→ WHAT YOU NEED TO DO: Repeat the entries that follow, exactly as they are written.

→ Stored items:
• • • • • • •
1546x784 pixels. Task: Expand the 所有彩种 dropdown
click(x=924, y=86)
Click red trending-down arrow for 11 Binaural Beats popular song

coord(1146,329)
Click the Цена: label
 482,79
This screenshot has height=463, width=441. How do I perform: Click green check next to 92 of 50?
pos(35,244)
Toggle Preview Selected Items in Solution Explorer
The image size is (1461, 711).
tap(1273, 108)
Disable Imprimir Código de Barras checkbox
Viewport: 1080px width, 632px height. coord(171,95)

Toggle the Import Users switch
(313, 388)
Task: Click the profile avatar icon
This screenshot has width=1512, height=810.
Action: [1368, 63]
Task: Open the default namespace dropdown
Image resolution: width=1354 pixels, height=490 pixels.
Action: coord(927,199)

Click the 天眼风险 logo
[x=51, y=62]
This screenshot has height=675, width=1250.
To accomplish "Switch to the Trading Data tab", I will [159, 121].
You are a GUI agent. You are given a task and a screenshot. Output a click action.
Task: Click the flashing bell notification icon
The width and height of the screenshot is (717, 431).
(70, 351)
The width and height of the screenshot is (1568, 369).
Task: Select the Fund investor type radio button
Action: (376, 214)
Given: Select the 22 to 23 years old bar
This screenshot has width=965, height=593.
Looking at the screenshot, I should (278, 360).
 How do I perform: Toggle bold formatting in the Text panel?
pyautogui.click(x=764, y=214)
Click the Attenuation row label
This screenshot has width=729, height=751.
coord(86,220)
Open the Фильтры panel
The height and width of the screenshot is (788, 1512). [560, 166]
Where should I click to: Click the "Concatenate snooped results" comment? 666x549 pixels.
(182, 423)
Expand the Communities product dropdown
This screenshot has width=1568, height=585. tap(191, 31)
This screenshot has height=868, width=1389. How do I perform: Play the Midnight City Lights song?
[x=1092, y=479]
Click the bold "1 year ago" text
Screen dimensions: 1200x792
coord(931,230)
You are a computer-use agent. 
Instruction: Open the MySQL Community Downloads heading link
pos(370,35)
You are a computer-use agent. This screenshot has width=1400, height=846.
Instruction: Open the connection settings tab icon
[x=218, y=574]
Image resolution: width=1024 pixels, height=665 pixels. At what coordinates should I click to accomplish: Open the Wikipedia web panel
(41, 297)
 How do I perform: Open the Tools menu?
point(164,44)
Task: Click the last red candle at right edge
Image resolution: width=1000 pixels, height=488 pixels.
• • • • • • •
→ SOLUTION:
1546x784 pixels. Task: Expand the 所有彩种 dropdown
click(x=924, y=86)
Click red trending-down arrow for 11 Binaural Beats popular song

coord(1146,329)
Click the Цена: label
 482,79
This screenshot has height=463, width=441. How do I perform: Click green check next to 92 of 50?
pos(35,244)
Toggle Preview Selected Items in Solution Explorer
The image size is (1461, 711).
tap(1273, 108)
Disable Imprimir Código de Barras checkbox
Viewport: 1080px width, 632px height. coord(171,95)

Toggle the Import Users switch
(313, 388)
Task: Click the profile avatar icon
This screenshot has width=1512, height=810.
Action: [1368, 63]
Task: Open the default namespace dropdown
Image resolution: width=1354 pixels, height=490 pixels.
Action: coord(927,199)

Click the 天眼风险 logo
[x=51, y=62]
This screenshot has height=675, width=1250.
To accomplish "Switch to the Trading Data tab", I will [159, 121].
You are a GUI agent. You are given a task and a screenshot. Output a click action.
Task: Click the flashing bell notification icon
The width and height of the screenshot is (717, 431).
(70, 351)
The width and height of the screenshot is (1568, 369).
Task: Select the Fund investor type radio button
Action: (376, 214)
Given: Select the 22 to 23 years old bar
This screenshot has width=965, height=593.
Looking at the screenshot, I should (278, 360).
 How do I perform: Toggle bold formatting in the Text panel?
pyautogui.click(x=764, y=214)
Click the Attenuation row label
This screenshot has width=729, height=751.
coord(86,220)
Open the Фильтры panel
The height and width of the screenshot is (788, 1512). [560, 166]
Where should I click to: Click the "Concatenate snooped results" comment? 666x549 pixels.
(182, 423)
Expand the Communities product dropdown
This screenshot has width=1568, height=585. tap(191, 31)
This screenshot has height=868, width=1389. How do I perform: Play the Midnight City Lights song?
[x=1092, y=479]
Click the bold "1 year ago" text
Screen dimensions: 1200x792
coord(931,230)
You are a computer-use agent. 
Instruction: Open the MySQL Community Downloads heading link
pos(370,35)
You are a computer-use agent. This screenshot has width=1400, height=846.
Instruction: Open the connection settings tab icon
[x=218, y=574]
Image resolution: width=1024 pixels, height=665 pixels. At what coordinates should I click to accomplish: Open the Wikipedia web panel
(41, 297)
 How do I perform: Open the Tools menu?
point(164,44)
Task: Click the last red candle at right edge
Image resolution: width=1000 pixels, height=488 pixels.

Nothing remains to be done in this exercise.